Towards More Precise Coincidental Correctness Detection With Deep Semantic Learning

Coincidental correctness (CC) is a situation during the execution of a test case, the buggy entity is executed, but the program behaves correctly as expected. Many automated fault localization (FL) techniques use runtime information to discover the underlying connection between the executed buggy entity and the failing test result. The existence of CC will weaken such connection, mislead the FL algorithms to build inaccurate models, and consequently, decrease the localization accuracy. To alleviate the adverse effect of CC on FL, CC detection techniques have been proposed to identify the possible CC tests via heuristic or machine learning algorithms. However, their performance on precision is not satisfactory since they overestimate the possible CC tests and are insufficient in learning the deep semantic features.

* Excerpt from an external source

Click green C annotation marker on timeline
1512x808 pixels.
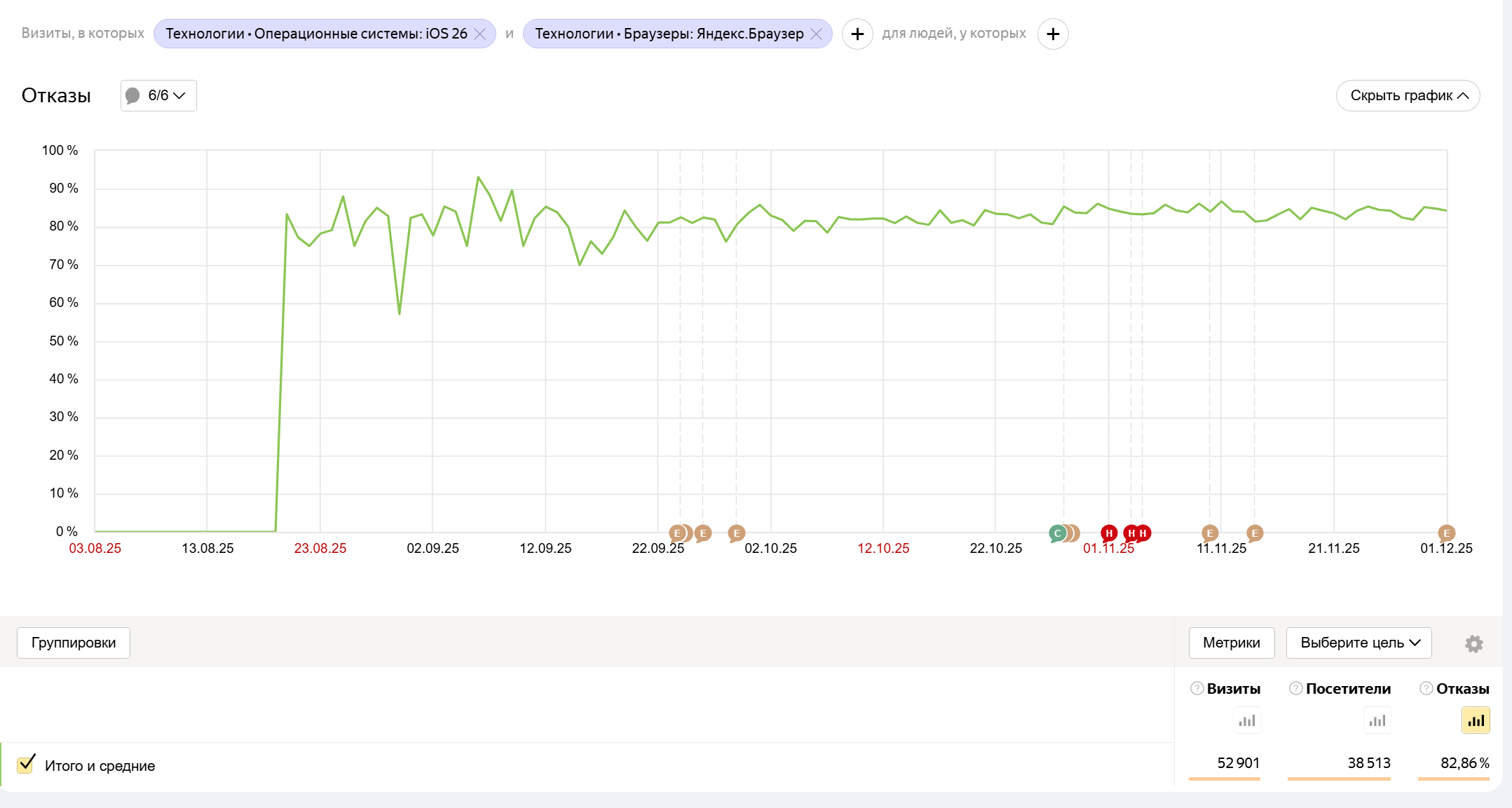tap(1057, 533)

In this work, we propose a novel Triplet network-based Coincidental Correctness detection technique (i.e., TriCoCo) to overcome the limitations of the prior works. TriCoCo narrows the possible CC tests by designing three features to identify genuine passing tests. Instead of using all tests as inputs by existing techniques, TriCoCo takes the identified genuine passing tests and failing ones to train a triplet model that can evaluate their relative distance. Finally, TriCoCo infers the probability of being a CC test of the test in the rest of the passing tests by using the trained triplet model. We conduct large-scale experiments to evaluate TriCoCo based on the widely-used Defects4J benchmark. The results demonstrate that TriCoCo can improve not only the precision of CC detection but also the effectiveness of FL techniques, e.g., the precision of TriCoCo is 80.33% on average, and TriCoCo boosts the efficacy of DStar by 18%-74% in terms of MFR metric when compared to seven state-of-the-art CC detection baselines.